An image forming apparatus for forming an image based on an input signal is characterized by comprising at least an image forming member made of a phosphor or the like and the electron source. Device.

Next, a basic configuration of the SCE according to the present invention and a method for producing the SCE will be described. FIG. 1 (a),
(B) is the top view and sectional drawing which show the structure of the basic SCE which concerns on this invention, respectively. FIG. 2 is a diagram illustrating an example of a method of manufacturing the SCE.

Hereinafter, the basic structure of an electron-emitting device according to the present invention and a method of manufacturing the same will be described with reference to FIGS. 1 and 2, 1 is an insulating substrate, 2 is a thin film for forming an electron emitting portion, 3 is an electron emitting portion, 4 is a thin film including an electron emitting portion, and 5 and 6 are device electrodes.

As the insulating substrate 1, quartz glass, Na
Glass having a reduced impurity content such as glass, blue plate glass, a glass substrate laminated with SiO ₂ formed by a sputtering method or the like on blue plate glass, and ceramics such as alumina. In the element making process, a heat treatment at 600 to 3000 ° C. is required, so that a substrate material having excellent heat resistance must be used. From such a viewpoint, it is particularly preferable to use quartz, silicon, alumina or the like.

After sufficiently washing the substrate 1 with a detergent, pure water and an organic solvent, a thin film 2 for forming an electron-emitting portion is formed on the substrate 1 (see FIG. 2A). For example, Pd, Ru, A
g, Au, Ti, In, Cu, Cr, Fe, Zn, S
After forming a thin film made of a polymer compound in which metals such as n, Ta, W, and Pb are mixed, the thin film is fired at 600 ° C. or more, and the above metal or its oxide and amorphous carbon or graphite or a mixture thereof are mixed. And forming a thin film containing the same. If necessary, the thin film is patterned by using the photolithography technique to form the electron-emitting-portion-forming thin film 2.

Pd, Ru, Ag, Au, T
i, In, Cu, Cr, Fe, Zn, Sn, Ta, W,
Metal such as Pb, PdO, SnO ₂ , In ₂ O ₃ , Pb
Amorphous carbon or graphite containing a metal oxide such as O or Sb ₂ O ₃ or a mixture thereof. The above metal or metal oxide may be in the form of fine particles. That is, the electron-emitting-portion-forming thin film 2 is made of amorphous carbon or graphite containing the above-mentioned fine-particle metal or metal oxide. The particle size of such fine particles is several to several thousand, preferably 10 to 200. Among these metals or metal oxides, in particular, P
Use of d or PdO ₂ is preferable from the viewpoint of electron emission characteristics.

The amorphous carbon or graphite used here is a polymer compound of 600-300.
It is obtained by firing at 0 ° C. Therefore, first,
A mixture of the above-mentioned metal or metal oxide and a polymer compound is deposited on the substrate 1 in advance. The deposition method is
Conventional methods such as a spin coating method, a dip method, and a printing method, as well as a Langmuir-Blodgett (hereinafter, referred to as LB) method may be used, and the present invention is not limited to the method. In particular, the use of the LB method is preferred in terms of excellent film uniformity. Details of the LB method will be described later.

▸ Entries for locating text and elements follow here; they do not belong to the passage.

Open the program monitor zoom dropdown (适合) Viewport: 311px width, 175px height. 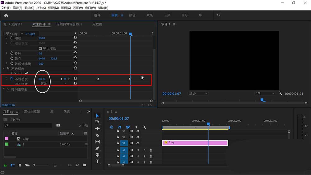(x=198, y=93)
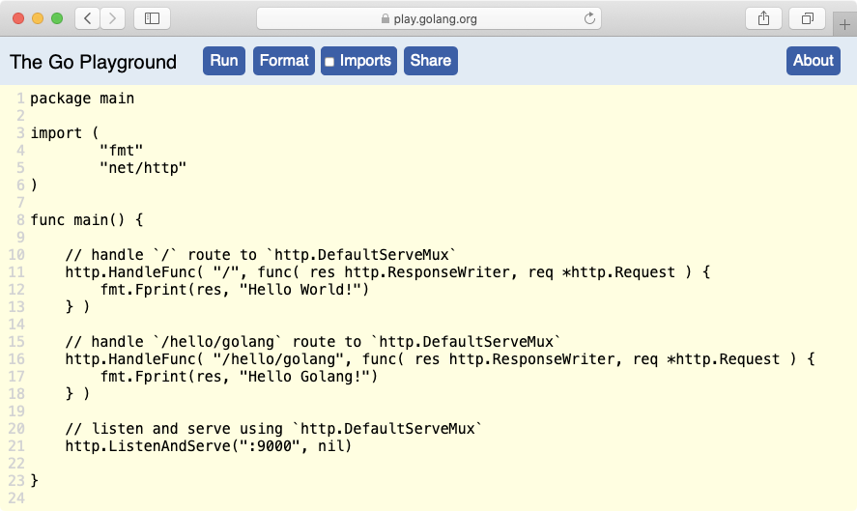Click the Safari back navigation arrow
This screenshot has height=511, width=857.
tap(88, 17)
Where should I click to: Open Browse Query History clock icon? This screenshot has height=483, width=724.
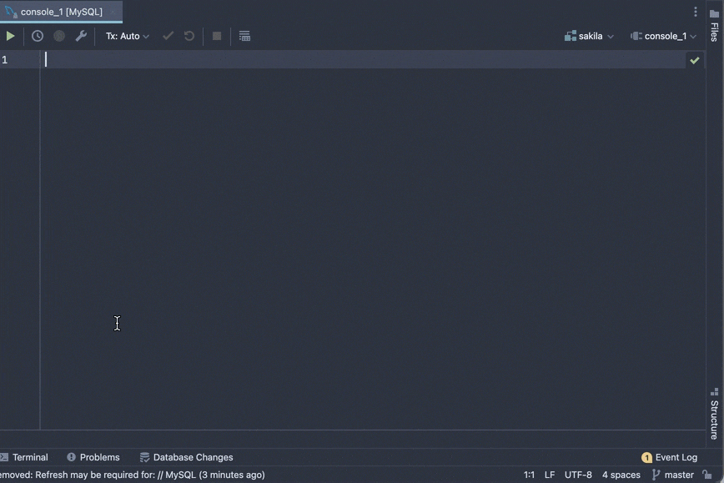click(x=38, y=36)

Next, the film is heated at the above-mentioned temperature (600 to 300).
By firing at 0 ° C.), the electron-emitting-portion-forming thin film 2 made of amorphous carbon, graphite, or a mixture thereof containing the fine-particle metal or metal oxide of the present invention can be formed. In this case, as a material to be mixed with the polymer compound, an organic metal compound (complex) containing the above-mentioned metal can be used in addition to the above-mentioned metal alone or oxide. This is because the organic sites contained in the organometallic compound are desorbed and sublimated during the firing step, so that the metal or metal oxide (when fired in an oxygen atmosphere, the metal is oxidized to form a metal oxide. Is sometimes left). Hereinafter, a high molecular compound obtained by mixing a simple metal, a metal oxide, or an organic metal compound is referred to as a high molecular compound containing a metal.

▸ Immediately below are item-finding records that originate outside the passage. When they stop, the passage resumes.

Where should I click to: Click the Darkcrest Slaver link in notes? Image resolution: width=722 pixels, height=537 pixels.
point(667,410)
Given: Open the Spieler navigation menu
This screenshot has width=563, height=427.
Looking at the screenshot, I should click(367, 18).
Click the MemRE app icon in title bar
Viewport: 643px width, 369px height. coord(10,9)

It is needless to say that it is important to form the electron emitting portion forming thin film 2 as uniformly as possible in terms of device characteristics. That is, it is important that the metals (simple metal or metal oxide) and the amorphous carbon or graphite do not take an extremely agglomerated state (macrophase separation), but are uniformly dispersed. In order to achieve such a requirement, in a metal compound containing a metal, it is desirable that a specific substituent (carboxyl group, hydroxyl group, amino group, ester group, etc.) in the polymer compound be coordinated to the metal. . However, it is not good that a crosslinking reaction occurs.

Further, the polymer compound melts during the firing step,
Needless to say, it is desirable not to desorb or sublime, and in particular from the viewpoint of the latter, specifically, for example, use of polyimide is particularly preferable.

However, since the polyimide material is generally insoluble in an organic solvent, it is difficult to form a film directly on a substrate. Therefore, usually, a polyimide film is obtained by forming a film of the corresponding precursor polyamic acid and then dehydrating and cyclizing (imidizing) chemically or thermally. As a method for obtaining a polyimide film having a metal or metal oxide dispersed therein usable in the present invention, a desired metal or organometallic compound is mixed with polyamic acid, and the mixture is formed on a desired substrate. And then imidizing.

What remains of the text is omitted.